- **Task instructions**
All that is wanted is the exact lines from the one with "Given: Click VALIDER MON PANIER button" through the last line of the entries, with both ends kept and every picture left out.
Segment Start: Given information
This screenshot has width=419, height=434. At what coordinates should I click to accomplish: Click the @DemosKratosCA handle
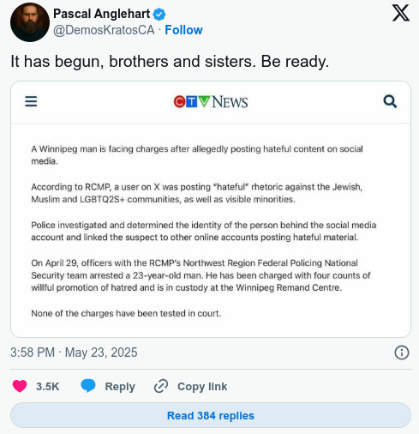pyautogui.click(x=104, y=30)
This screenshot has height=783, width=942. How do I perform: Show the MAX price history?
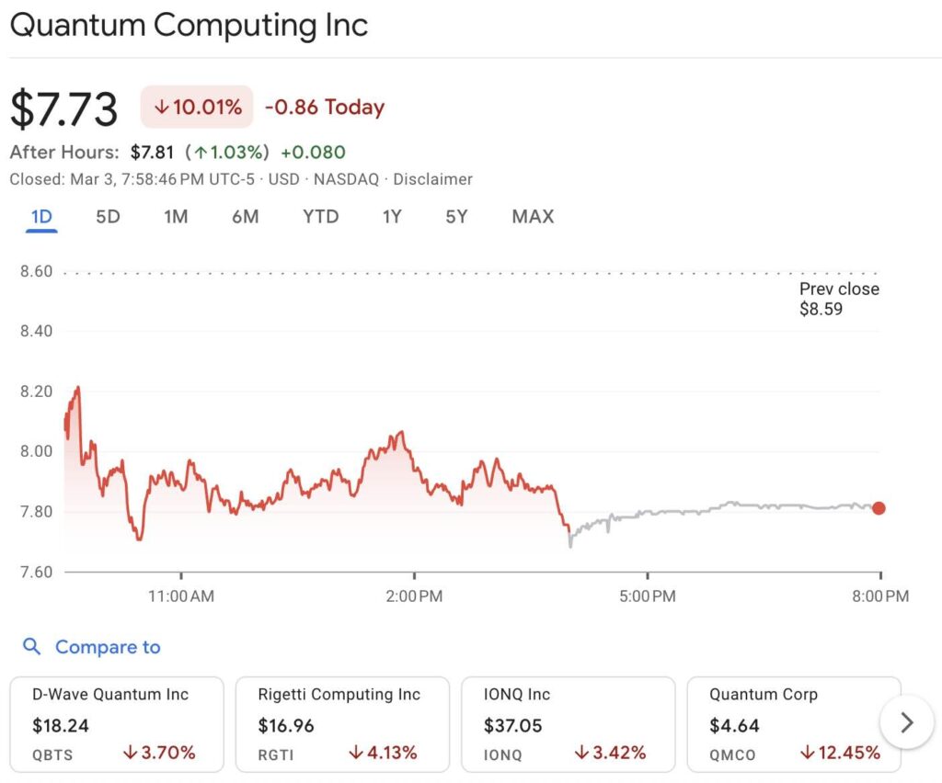pos(533,217)
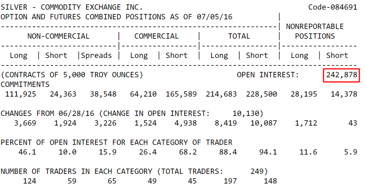Click nonreportable long value 28,195

click(304, 94)
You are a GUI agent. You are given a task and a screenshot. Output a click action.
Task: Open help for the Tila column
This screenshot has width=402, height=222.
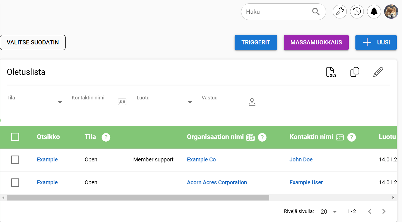(x=106, y=137)
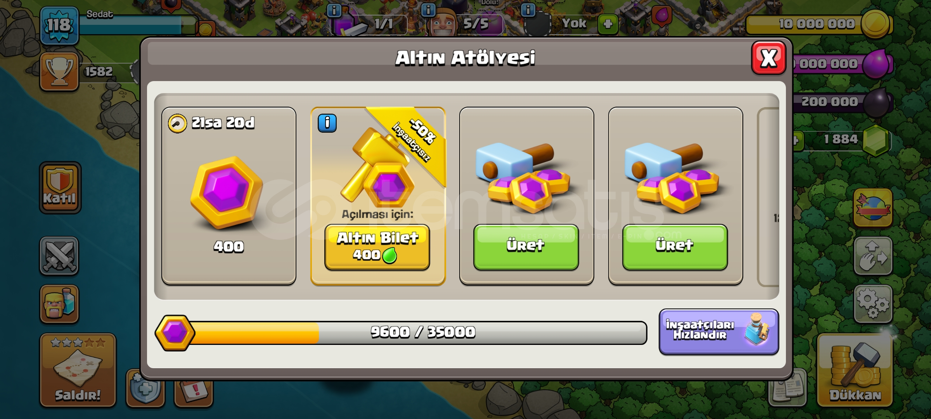Select the 400 ore card with timer

click(x=229, y=196)
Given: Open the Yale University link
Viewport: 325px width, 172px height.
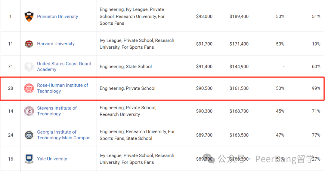Looking at the screenshot, I should 52,159.
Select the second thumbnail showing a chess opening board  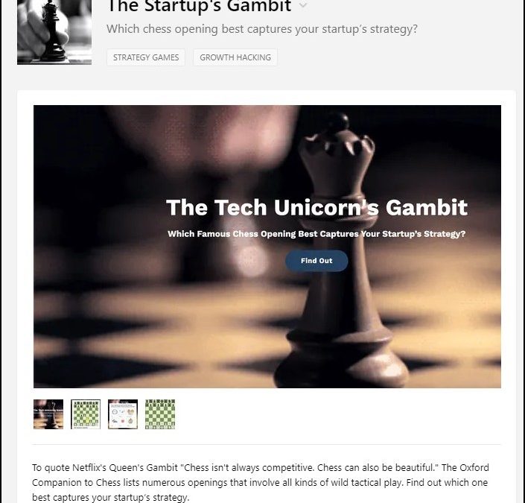[x=86, y=414]
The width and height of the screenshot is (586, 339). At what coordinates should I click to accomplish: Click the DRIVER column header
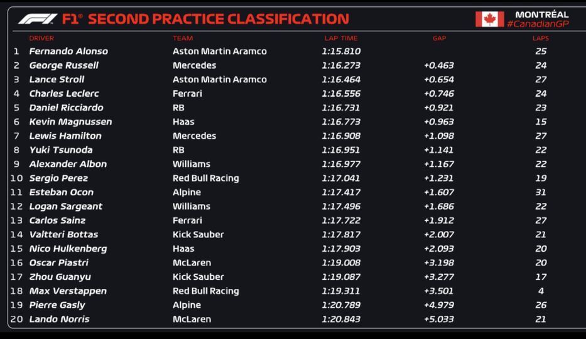41,38
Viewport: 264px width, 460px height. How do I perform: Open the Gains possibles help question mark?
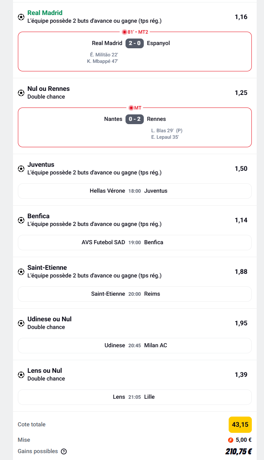(64, 451)

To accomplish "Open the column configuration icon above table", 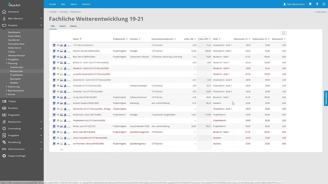I will pyautogui.click(x=284, y=33).
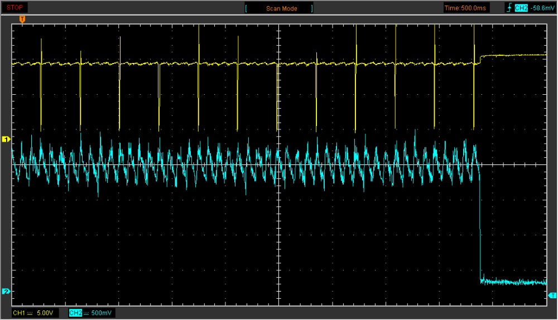This screenshot has height=320, width=558.
Task: Click the cyan channel 2 ground marker
Action: [6, 291]
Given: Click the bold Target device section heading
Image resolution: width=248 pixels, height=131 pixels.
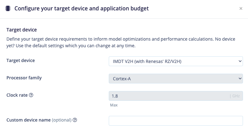Looking at the screenshot, I should click(x=21, y=30).

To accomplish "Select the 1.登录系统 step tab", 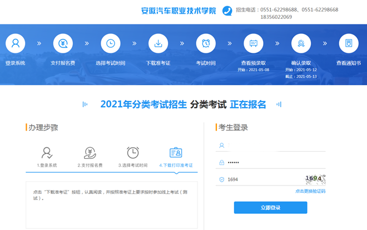I will click(x=47, y=157).
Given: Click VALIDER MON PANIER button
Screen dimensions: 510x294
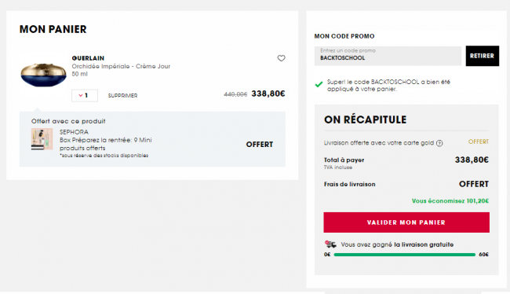Looking at the screenshot, I should pyautogui.click(x=406, y=222).
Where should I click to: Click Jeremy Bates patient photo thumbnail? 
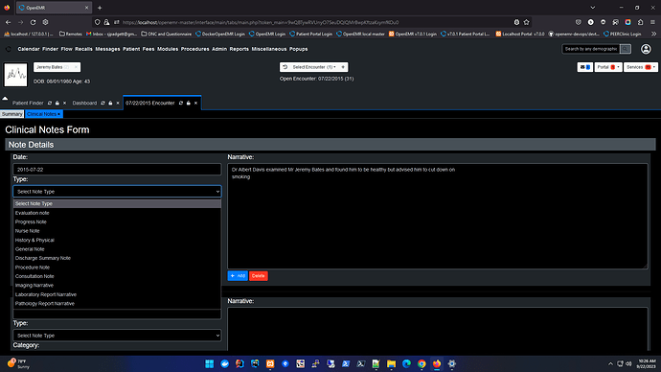click(x=15, y=75)
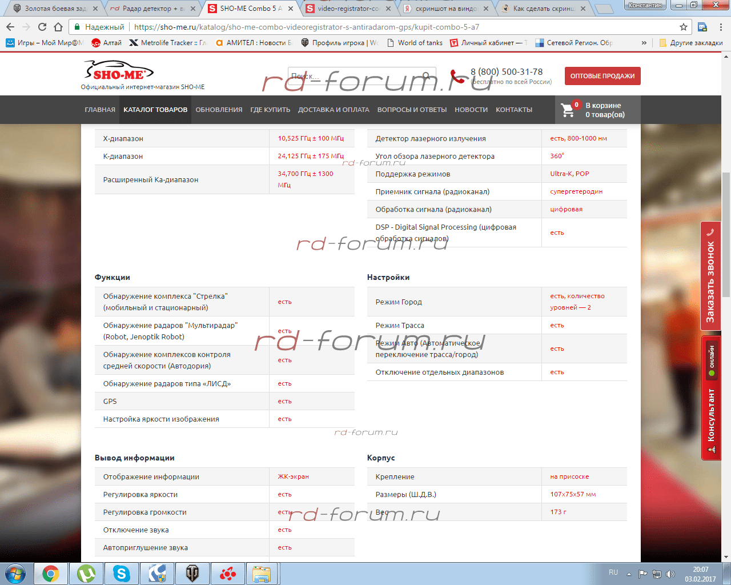Click the Windows Start button

[x=15, y=573]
Segment End: Given information
- **Answer**
Given: Click VALIDER MON PANIER button
Screen dimensions: 510x294
Looking at the screenshot, I should pyautogui.click(x=406, y=222).
Where should I click to: Click Jeremy Bates patient photo thumbnail? 
click(x=15, y=75)
Click the Windows Start button

[x=15, y=573]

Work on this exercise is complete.